Rahmetli Cemil Meriç; büyük düşünür, makbul mütefekkir ve münevver bir şahsiyet. Milletin derdiyle dertlenen, geçmişi gelecekle buluşturma gayretinde olan bir edip.

Elbette bir aydın değil(!)

Çünkü o dine karşı değil; camiyi köhne, medreseyi karanlık, dindarı yobaz görmez, gelişmeyi ilerlemeyi ve medeniyeti batının içi çürük sokaklarında aramaz.

Okuduğu kitapların sayısı binleri geçse de, yunan felsefesinden doğu diyalektiğine kadar bütün akımları avucunun içine alsa da, yazdıklarıyla dünya kültür mirasına kült eserler bıraksa da…

Hayır, hayır hiçbir surette!

O bir aydın olamaz çünkü… (?!)

Nitekim kendisi de bunu anlamış olmalı ki; “Olimpos Dağının Çocukları, Hira Dağının Evlatlarını Asla kabullenmeyecektir.” diyerek durumu özetlemiştir.

Rahmetli Mehmet Akif Ersoy; eseri yaşamının tezahürü nevi şahsına münhasır bir düşünür, vatan-millet derdiyle dertlenen bir mütefekkir ve münevver bir şair.

Ama o bir aydın değil(!)

Çünkü o dine karşı değil; camiyi köhne, medreseyi karanlık, dindarı yobaz görmez, gelişmeyi ilerlemeyi ve medeniyeti batının içi çürük sokaklarında aramaz.

Kendi kökümüz üzerinde yeniden dirileceğimize inanır.

Sözünün eri olmasıyla ünlü olsa da, istiklal marşımızı veya Çanakkale destanını yüreklerimizin teline dokundursa da, sefalet içinde olmasına rağmen torbalar dolusu ödül parasını almasa da, vatan sevgisi deryalar gibi kabarsa da…

Hiçbir zaman ve hiçbir surette!

O bir aydın olamaz çünkü… (?!)

Nitekim kendisi de bunu anlamış olmalı ki;

“Üçbuçuk soysuzun ardından zağarlık yapamam; 
Hele hak namına haksızlığa ölsem tapamam.”  
diyerek tavrını ortaya koymuştur.

Necip Fazıl bir aydın olamaz!

Çünkü o dine karşı değil; camiyi köhne, medreseyi karanlık, dindarı yobaz görmez, gelişmeyi ilerlemeyi ve medeniyeti batının içi çürük sokaklarında aramaz.
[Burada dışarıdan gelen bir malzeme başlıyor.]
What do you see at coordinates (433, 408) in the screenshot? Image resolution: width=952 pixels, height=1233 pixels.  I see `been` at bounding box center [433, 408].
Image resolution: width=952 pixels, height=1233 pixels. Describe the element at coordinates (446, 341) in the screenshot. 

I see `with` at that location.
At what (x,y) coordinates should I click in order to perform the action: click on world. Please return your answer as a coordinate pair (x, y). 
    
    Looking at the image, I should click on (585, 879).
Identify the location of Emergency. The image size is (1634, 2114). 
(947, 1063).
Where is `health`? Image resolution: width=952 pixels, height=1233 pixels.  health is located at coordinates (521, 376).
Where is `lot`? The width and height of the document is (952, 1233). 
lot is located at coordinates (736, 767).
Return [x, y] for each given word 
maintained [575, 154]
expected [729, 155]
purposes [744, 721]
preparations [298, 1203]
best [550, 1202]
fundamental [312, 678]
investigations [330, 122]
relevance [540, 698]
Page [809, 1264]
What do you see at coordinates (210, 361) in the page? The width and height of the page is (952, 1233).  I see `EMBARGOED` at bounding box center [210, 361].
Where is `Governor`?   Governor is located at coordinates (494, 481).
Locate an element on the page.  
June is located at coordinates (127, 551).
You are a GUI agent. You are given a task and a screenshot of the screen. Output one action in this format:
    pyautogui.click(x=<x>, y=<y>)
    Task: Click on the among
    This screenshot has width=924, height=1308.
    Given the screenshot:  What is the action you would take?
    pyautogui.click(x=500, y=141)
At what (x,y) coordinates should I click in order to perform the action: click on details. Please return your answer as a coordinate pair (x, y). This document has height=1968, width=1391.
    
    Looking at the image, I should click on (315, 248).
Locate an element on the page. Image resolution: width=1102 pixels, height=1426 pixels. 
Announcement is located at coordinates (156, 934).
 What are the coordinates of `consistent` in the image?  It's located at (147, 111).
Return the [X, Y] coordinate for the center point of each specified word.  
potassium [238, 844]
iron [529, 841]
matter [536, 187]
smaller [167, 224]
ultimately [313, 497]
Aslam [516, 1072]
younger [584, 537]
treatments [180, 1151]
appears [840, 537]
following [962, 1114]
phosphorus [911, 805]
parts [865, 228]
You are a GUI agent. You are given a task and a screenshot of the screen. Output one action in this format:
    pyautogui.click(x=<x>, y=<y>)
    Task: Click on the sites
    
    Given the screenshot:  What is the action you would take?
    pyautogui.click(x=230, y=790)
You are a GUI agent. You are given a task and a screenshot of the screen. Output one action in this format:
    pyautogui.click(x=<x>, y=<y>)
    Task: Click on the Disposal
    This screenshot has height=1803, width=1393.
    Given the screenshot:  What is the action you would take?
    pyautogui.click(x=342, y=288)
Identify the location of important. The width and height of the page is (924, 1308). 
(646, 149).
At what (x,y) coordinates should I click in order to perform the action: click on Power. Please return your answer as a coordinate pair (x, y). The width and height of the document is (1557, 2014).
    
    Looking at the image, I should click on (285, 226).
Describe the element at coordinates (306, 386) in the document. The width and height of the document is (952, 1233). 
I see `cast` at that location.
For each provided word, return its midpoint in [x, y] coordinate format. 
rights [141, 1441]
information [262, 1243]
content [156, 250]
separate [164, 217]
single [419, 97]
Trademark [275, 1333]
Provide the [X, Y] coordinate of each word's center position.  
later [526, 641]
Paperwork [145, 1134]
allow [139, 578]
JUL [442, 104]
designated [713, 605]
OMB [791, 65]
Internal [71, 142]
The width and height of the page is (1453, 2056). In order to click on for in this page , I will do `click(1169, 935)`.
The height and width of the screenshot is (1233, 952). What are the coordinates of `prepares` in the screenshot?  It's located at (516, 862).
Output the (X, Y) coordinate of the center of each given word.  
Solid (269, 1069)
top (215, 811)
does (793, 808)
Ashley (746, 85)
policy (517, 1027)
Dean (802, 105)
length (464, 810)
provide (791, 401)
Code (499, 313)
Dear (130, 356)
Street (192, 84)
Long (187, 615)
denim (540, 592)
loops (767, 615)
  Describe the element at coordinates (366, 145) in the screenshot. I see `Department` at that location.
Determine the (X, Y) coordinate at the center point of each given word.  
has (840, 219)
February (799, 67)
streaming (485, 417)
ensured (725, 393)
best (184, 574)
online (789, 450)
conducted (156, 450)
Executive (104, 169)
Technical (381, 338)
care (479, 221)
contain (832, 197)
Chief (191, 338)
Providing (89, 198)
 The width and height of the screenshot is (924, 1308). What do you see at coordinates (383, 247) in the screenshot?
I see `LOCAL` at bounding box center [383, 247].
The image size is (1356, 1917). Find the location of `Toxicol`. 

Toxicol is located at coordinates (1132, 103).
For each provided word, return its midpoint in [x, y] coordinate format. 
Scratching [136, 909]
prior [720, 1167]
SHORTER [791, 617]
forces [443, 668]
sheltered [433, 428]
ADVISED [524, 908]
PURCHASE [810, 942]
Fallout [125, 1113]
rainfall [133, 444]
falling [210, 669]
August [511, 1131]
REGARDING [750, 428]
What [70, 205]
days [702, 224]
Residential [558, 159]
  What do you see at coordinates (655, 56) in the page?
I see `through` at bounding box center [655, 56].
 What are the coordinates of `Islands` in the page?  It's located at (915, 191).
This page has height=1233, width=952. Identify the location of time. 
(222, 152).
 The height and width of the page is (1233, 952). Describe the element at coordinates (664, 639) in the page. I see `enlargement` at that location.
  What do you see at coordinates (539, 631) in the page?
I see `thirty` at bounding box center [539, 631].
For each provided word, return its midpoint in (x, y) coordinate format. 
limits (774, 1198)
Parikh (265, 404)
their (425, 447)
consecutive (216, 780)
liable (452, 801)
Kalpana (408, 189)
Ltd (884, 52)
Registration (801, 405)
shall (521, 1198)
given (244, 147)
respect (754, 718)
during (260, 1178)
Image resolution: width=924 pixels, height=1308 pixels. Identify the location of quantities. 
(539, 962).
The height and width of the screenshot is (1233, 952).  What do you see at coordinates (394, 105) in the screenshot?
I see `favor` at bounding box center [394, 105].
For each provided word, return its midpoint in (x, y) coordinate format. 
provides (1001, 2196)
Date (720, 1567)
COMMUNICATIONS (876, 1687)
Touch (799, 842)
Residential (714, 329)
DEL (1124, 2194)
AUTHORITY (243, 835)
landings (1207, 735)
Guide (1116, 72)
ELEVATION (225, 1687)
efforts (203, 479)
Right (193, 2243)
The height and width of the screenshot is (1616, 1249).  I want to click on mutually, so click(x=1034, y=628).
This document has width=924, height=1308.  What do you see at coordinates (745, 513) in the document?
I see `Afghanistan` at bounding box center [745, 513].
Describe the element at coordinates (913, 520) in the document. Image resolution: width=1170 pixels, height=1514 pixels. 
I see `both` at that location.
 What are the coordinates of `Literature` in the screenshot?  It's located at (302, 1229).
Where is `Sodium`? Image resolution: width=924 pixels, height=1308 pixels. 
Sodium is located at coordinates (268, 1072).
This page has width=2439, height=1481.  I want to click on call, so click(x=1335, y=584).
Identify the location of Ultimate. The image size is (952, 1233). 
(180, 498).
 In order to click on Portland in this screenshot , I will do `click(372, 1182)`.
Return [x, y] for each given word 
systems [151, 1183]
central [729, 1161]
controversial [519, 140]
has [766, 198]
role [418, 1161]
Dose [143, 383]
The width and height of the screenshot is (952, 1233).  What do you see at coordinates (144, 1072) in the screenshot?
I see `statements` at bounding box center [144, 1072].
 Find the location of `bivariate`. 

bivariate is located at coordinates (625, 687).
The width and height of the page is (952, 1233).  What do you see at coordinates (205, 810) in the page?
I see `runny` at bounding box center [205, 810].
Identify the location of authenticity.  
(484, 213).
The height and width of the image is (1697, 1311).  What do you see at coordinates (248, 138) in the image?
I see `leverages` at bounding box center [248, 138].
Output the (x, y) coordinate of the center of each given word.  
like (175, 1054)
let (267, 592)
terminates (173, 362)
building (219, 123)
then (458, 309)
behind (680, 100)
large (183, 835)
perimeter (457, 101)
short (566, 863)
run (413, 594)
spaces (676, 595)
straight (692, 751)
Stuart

Şiiri bütün şairlerin dudaklarını uçuklatsa da, mana metaforları bütün aydınların (!) akıllarını otoparka çekse de, ömrünü davası uğruna verdiği destansı macera ile süslese de…

“Tam otuz yıl saatim işlemiş ben durmuşum? 
Gökyüzünden habersiz uçurtma uçurmuşum.”
dedi ya, o artık bir aydın değil!

Mehmet Akif İnan bir aydın değil;

Çünkü o dine karşı değil; camiyi köhne, medreseyi karanlık, dindarı yobaz görmez, gelişmeyi ilerlemeyi ve medeniyeti batının içi çürük sokaklarında aramaz. 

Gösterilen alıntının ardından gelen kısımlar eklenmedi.